ÖH: Das war nix!

Politik bleibt ohne Perspektiven

Wien (OTS) - In der gestrigen Nationalratssitzung blieb die Regierung wieder einmal konkrete Antworten schuldig. "Absichtserklärungen ohne Konsequenzen - wie immer", kritisiert Sigrid Maurer vom ÖH Vorsitzteam die gestrige Sitzung. "SPÖ und ÖVP stellen zwar viele Ansprüche an das Bildungssystem, lassen jedoch keine Taten folgen.
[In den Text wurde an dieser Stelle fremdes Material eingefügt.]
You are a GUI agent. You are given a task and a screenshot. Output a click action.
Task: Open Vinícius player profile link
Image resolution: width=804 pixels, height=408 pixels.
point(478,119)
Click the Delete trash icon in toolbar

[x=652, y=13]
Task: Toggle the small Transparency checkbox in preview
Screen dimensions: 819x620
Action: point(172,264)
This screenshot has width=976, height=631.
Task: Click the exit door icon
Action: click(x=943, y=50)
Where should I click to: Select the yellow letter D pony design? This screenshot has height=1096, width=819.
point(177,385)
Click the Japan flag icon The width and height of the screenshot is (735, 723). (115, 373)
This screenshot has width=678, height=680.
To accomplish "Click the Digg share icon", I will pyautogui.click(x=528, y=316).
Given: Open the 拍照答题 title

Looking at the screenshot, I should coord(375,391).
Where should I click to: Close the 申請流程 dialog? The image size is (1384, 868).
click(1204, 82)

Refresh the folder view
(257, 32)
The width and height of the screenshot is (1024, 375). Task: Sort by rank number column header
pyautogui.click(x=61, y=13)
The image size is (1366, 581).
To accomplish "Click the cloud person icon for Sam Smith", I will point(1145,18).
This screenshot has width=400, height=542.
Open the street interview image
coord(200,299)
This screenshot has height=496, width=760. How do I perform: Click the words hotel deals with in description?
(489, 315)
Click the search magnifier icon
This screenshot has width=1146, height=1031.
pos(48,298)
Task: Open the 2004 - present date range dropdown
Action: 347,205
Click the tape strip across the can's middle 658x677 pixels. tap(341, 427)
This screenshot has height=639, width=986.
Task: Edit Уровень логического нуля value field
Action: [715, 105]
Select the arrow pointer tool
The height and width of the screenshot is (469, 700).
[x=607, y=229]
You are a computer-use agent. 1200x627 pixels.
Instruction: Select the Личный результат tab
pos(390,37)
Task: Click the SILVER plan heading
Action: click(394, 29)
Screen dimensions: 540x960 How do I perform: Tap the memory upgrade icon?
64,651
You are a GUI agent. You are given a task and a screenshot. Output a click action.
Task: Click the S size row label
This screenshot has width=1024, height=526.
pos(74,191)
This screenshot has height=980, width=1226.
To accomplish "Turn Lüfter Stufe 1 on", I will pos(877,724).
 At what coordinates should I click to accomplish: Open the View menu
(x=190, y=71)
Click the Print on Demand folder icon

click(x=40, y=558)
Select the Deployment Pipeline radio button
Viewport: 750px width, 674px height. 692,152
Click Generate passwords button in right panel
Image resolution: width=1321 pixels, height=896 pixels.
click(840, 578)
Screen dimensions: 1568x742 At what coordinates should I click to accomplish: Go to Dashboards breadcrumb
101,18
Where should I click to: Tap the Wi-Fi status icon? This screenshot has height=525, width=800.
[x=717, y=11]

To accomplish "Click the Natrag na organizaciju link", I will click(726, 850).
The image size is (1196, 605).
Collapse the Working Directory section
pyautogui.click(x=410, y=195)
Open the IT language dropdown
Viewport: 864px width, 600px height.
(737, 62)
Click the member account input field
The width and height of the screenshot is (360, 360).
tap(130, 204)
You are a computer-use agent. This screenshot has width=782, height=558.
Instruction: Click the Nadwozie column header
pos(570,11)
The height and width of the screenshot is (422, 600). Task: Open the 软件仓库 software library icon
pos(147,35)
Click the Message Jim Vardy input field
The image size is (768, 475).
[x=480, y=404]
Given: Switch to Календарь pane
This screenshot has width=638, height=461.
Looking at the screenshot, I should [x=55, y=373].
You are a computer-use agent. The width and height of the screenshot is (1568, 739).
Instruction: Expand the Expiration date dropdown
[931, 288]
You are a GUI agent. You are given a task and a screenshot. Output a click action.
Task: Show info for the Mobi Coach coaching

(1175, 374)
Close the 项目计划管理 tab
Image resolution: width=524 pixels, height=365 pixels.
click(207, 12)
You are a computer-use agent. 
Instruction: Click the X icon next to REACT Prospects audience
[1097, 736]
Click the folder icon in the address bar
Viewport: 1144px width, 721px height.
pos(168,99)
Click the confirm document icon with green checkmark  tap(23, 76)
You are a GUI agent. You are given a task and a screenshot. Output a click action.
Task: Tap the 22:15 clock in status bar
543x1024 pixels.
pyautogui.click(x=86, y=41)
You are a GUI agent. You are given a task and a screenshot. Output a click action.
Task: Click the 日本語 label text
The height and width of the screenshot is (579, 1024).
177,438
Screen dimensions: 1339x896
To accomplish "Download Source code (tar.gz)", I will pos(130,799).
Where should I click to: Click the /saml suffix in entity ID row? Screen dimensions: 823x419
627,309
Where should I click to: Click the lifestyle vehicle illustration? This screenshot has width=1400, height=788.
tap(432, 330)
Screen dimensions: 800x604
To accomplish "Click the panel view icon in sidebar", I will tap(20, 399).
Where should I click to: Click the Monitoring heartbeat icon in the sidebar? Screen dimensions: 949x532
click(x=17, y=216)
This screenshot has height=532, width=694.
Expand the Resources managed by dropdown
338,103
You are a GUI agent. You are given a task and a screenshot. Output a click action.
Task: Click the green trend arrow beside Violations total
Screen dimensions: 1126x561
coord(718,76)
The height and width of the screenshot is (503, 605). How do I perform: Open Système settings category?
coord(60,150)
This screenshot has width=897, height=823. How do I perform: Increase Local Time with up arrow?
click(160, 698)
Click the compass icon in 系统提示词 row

Es braucht mehr als schöne Worte, um unsere Hochschulen zu retten."

Kanzler Faymann spricht in einer Presseaussendung beispielsweise davon, dass es statt sozialer Selektion und Schranken Regelungen und zusätzliche Mittel brauche, um die AkademikerInnenquote zu erhöhen. "Herr Kanzler, dann treten sie auch endlich für einen offenen Hochschulzugang auf und drücken sie sich nicht um eine konkrete Positionierung", fordert Thomas Wallerberger vom ÖH Vorsitzteam. "Eine Erhöhung der Studierendenzahlen erreicht man jedenfalls nicht mit Bildungshürden oder sonstigen 'Zugangsregeln' - die Unis müssen offen sein, frei zugänglich für alle!"

Wissenschaftssprecherin Kuntzl (SPÖ) hat erkannt, dass die Studienbedingungen katastrophal sind und fordert gemeinsam mit Cap (SPÖ) die versprochenen 2 % des BIP ein. "Ohne ein verbindliches Finanzierungskonzept wird es allerdings nicht mehr Geld geben. Die Regierung und Finanzminister Pröll bleiben auch in diesem Punkt unkonkret und vergessen, dass sie es sind und niemand anders, die dieses Konzept vorlegen müssen", so Sigrid Maurer vom Vorsitzteam der ÖH.

Die Erkenntnis Hahns (ÖVP), dass es eine bessere Beratung der SchülerInnen braucht, teilt die ÖH Bundesvertretung. "Wenn dem Noch-Wissenschaftsminister wirklich etwas daran liegt den MaturantInnen eine umfassende Information zu liefern, sollte er dem Vorschlag der ÖH, die MaturantInnenberatung auf ganz Österreich auszuweiten, zustimmen", regt Generalsekretärin Eva Maltschnig an.

Vereinzelt wurde in den Reden im Parlament auch erkannt, dass der Wert von Bildung über seine ökonomische Verwertbarkeit hinaus geht. "Es ist ärgerlich, dass in der gesamten Diskussion ständig versucht wird, Studierende gegen Steuerzahler auszuspielen. Der gesellschaftliche Nutzen von Bildung wird ignoriert, weil er schwer messbar ist", betonen Sigrid Maurer und Thomas Wallerberger vom Vorsitzteam der ÖH Bundesvertretung. "Ohne ein grundsätzliches Nachdenken über Bildung stehen uns weitere 10 Jahre Stillstand bevor. Die gestrige Nationalratssitzung stimmt jedenfalls nicht besonders zuversichtlich", so Maurer und Wallerberger abschließend.